Which ever one has the dog chasing it or the 12 yr old trying to pepper it on the ground. //dog//-8/-

But honestly I would say pheasant.


----------



## Critter (Mar 20, 2010)

On flat ground the pheasant will pull away from the chuckar, but give that chuckar a hill to go up and the pheasant will have to fly to keep up.


----------



## Bax* (Dec 14, 2008)

According to the Google machine (because we should believe everything we read online) the following came up:



Pheasants Forever said:


> While pheasants are able to fly fast for short distances, they prefer to run. If startled however, they will burst to the sky in a "flush." Their flight speed is *38 to 48 mph* when cruising but when chased they can fly up to *60 mph*.

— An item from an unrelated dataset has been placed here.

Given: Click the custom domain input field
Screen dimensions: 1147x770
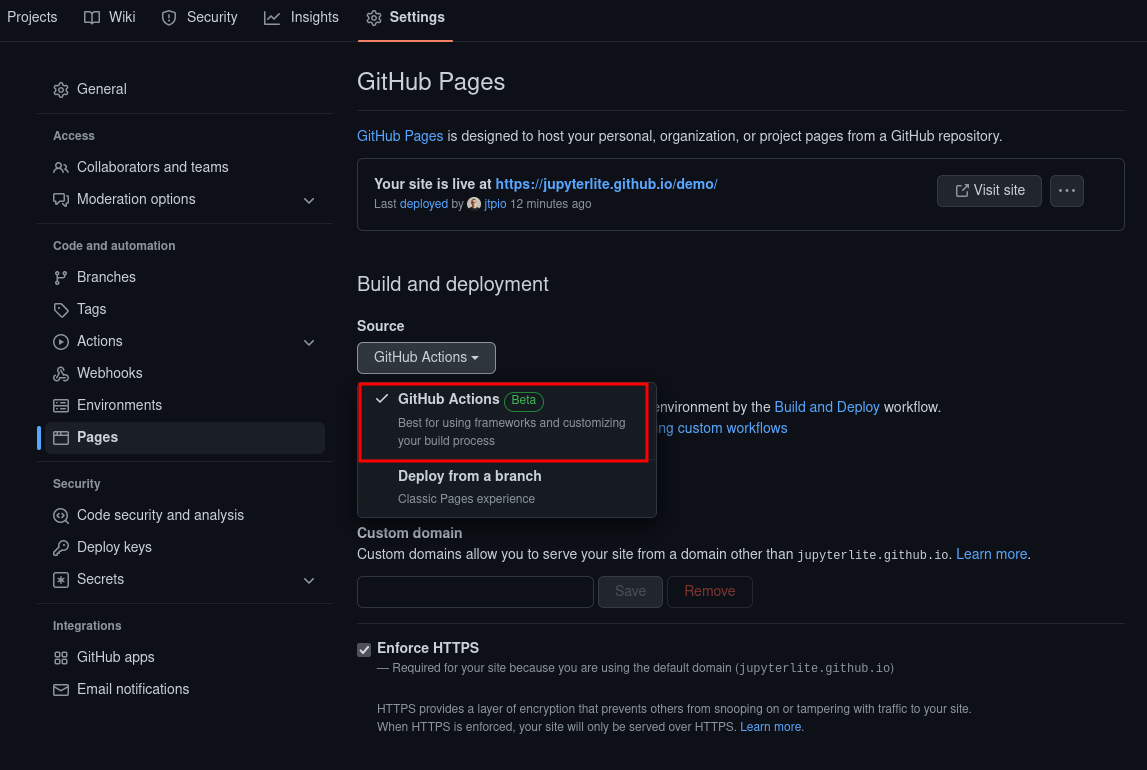Looking at the screenshot, I should click(475, 591).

 Source: https://www.pheasantsforever.org/Habitat/Pheasant-Facts.aspx

Some guys claim chuckar can fly 45-50 mph but that has to be off a downward flight path as I have seen chuckars fly pretty slowly when in a flat area.

I would guess that a chuckar could out run a pheasant though. Just a guess though.


----------



## USMARINEhuntinfool (Sep 15, 2007)

Apparently, according to the google, Chukar run upwards of 28 mph where as Pheasant run upwards of 10 mph.


----------



## AF CYN (Mar 19, 2009)

Interesting question. Is there any particular reason you are pondering such things? 

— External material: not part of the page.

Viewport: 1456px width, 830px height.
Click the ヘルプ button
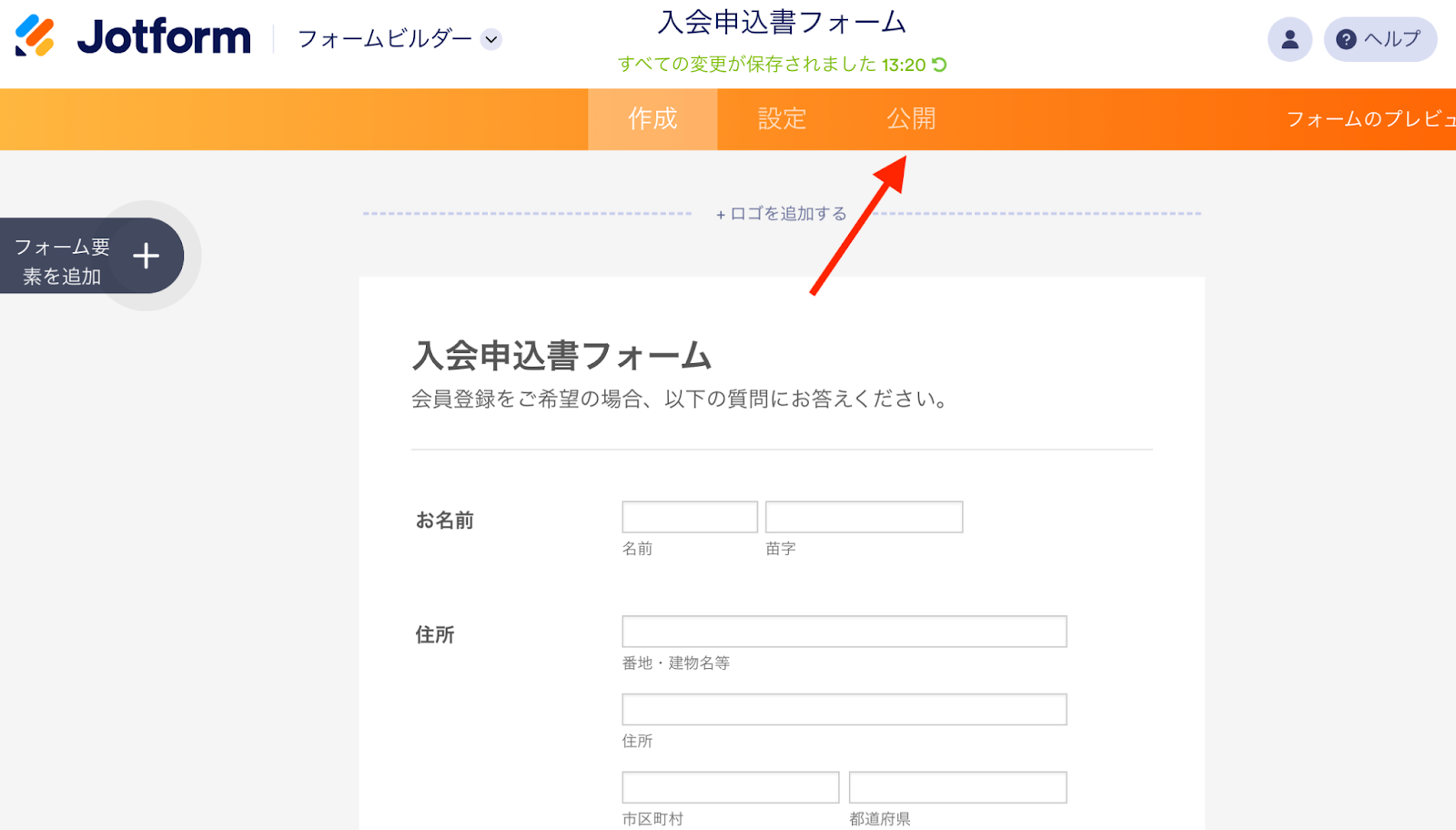point(1380,39)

I would have guessed pheasant, but it sounds like others have used the world wide web to settle the debate.


----------



## Dukes_Daddy (Nov 14, 2008)

AF CYN said:


> Is there any particular reason you are pondering such things?


My mind wanders.

I don't trust the internet. Does anyone have Pheasants and Chukars? We could have a race off. I like the 12 year old and pointer idea for encouragement.


----------



## Bret (Sep 7, 2007)

I've seen crippled roosters scoot across a plowed field I couldn't catch them and I can blow by 10 MPH for short distance easy. My dogs can do 23-25 for 10 minutes when they are fit according to the truck speedometer, and they can run them down if they have enough space. Standing up in a full sprint roosters can move, so can chukar though.

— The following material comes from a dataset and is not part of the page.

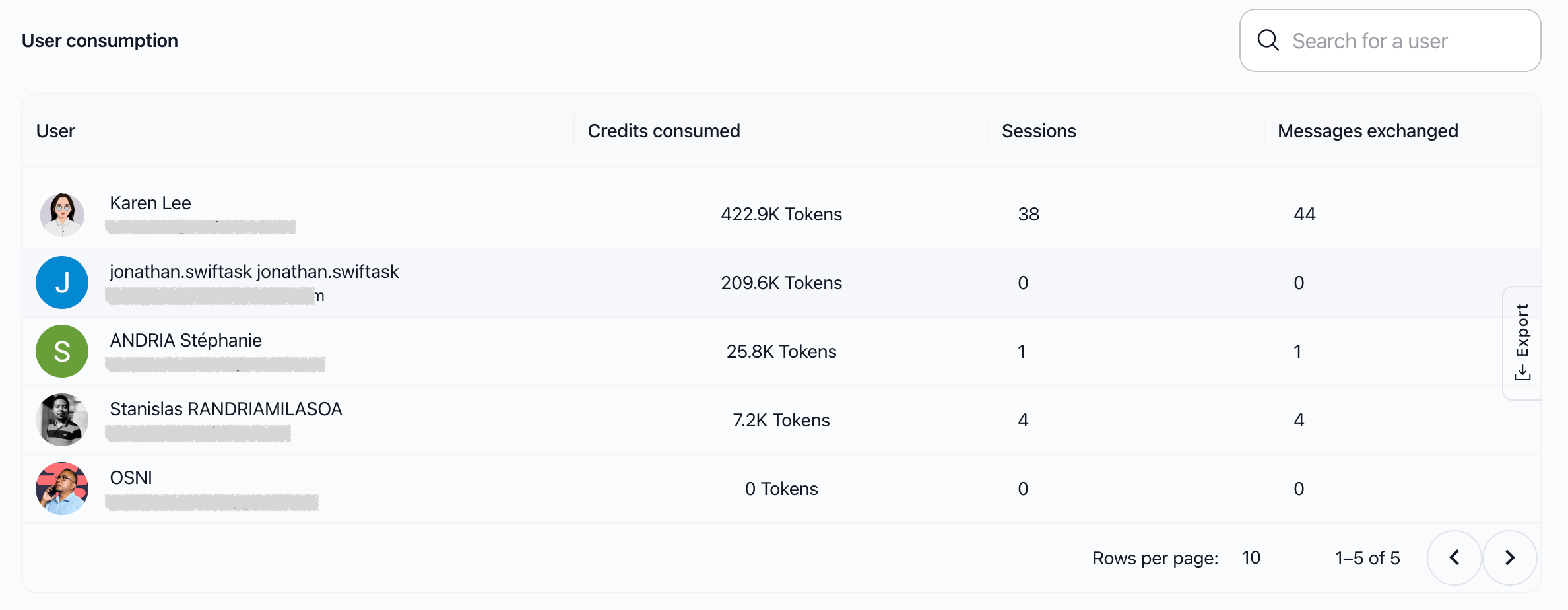1568x610 pixels.
Task: Click the search magnifier icon
Action: [1268, 40]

I hunt both species quite a bit, and my money running on the flat ground would be on the ringneck, and in flight on the chukar. I bet that across flat ground in flight the difference wouldnt be that great though. However give that chukar the top of a hill and some gravity to work with, and I think he will blow the roosters spurs off in the air.


----------